Stored records:
┄┄┄┄┄┄┄┄┄┄
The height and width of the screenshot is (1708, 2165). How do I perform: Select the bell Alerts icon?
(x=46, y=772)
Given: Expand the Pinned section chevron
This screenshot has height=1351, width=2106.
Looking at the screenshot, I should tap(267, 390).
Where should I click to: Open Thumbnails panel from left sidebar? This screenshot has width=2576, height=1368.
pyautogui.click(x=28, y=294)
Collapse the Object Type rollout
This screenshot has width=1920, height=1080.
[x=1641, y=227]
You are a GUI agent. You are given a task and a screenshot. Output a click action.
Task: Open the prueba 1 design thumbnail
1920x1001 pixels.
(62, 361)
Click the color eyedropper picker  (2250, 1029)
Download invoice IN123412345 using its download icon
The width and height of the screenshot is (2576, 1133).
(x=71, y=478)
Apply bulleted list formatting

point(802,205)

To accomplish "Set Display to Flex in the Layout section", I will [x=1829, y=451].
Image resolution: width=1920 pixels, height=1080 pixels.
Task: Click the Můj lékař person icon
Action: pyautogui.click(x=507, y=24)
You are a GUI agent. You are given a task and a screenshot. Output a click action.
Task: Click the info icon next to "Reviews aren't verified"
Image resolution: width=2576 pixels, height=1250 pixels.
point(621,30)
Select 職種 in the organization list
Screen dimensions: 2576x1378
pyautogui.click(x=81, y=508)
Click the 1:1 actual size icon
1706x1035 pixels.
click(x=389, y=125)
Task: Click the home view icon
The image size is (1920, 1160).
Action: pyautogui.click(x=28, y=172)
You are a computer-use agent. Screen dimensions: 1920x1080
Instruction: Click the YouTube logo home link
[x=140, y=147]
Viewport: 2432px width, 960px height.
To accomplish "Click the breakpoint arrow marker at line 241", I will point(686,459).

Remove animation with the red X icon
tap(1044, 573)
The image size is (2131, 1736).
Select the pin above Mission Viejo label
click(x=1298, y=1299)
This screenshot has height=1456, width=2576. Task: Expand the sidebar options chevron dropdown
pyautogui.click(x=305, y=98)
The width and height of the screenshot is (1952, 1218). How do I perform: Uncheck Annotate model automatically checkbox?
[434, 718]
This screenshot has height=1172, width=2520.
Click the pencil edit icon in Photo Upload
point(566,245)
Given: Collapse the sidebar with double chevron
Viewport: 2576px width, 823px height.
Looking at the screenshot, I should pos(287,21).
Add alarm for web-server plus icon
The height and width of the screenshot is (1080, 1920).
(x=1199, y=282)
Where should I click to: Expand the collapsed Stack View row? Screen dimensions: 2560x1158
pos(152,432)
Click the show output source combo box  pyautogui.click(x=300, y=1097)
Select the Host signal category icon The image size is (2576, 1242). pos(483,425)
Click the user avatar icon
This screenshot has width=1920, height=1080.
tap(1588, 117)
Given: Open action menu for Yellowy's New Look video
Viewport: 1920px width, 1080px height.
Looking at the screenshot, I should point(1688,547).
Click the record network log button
┄┄┄┄┄┄┄┄┄┄
▶ _Exercise details_
Repeat word for word the lines above that run from the line containing "Add alarm for web-server plus icon" through the line containing "Given: Open action", both ends included, and nothing else.

▶ _Exercise result_
Add alarm for web-server plus icon
The height and width of the screenshot is (1080, 1920).
(x=1199, y=282)
Where should I click to: Expand the collapsed Stack View row? Screen dimensions: 2560x1158
pos(152,432)
Click the show output source combo box  pyautogui.click(x=300, y=1097)
Select the Host signal category icon The image size is (2576, 1242). pos(483,425)
Click the user avatar icon
This screenshot has width=1920, height=1080.
tap(1588, 117)
Given: Open action menu for Yellowy's New Look video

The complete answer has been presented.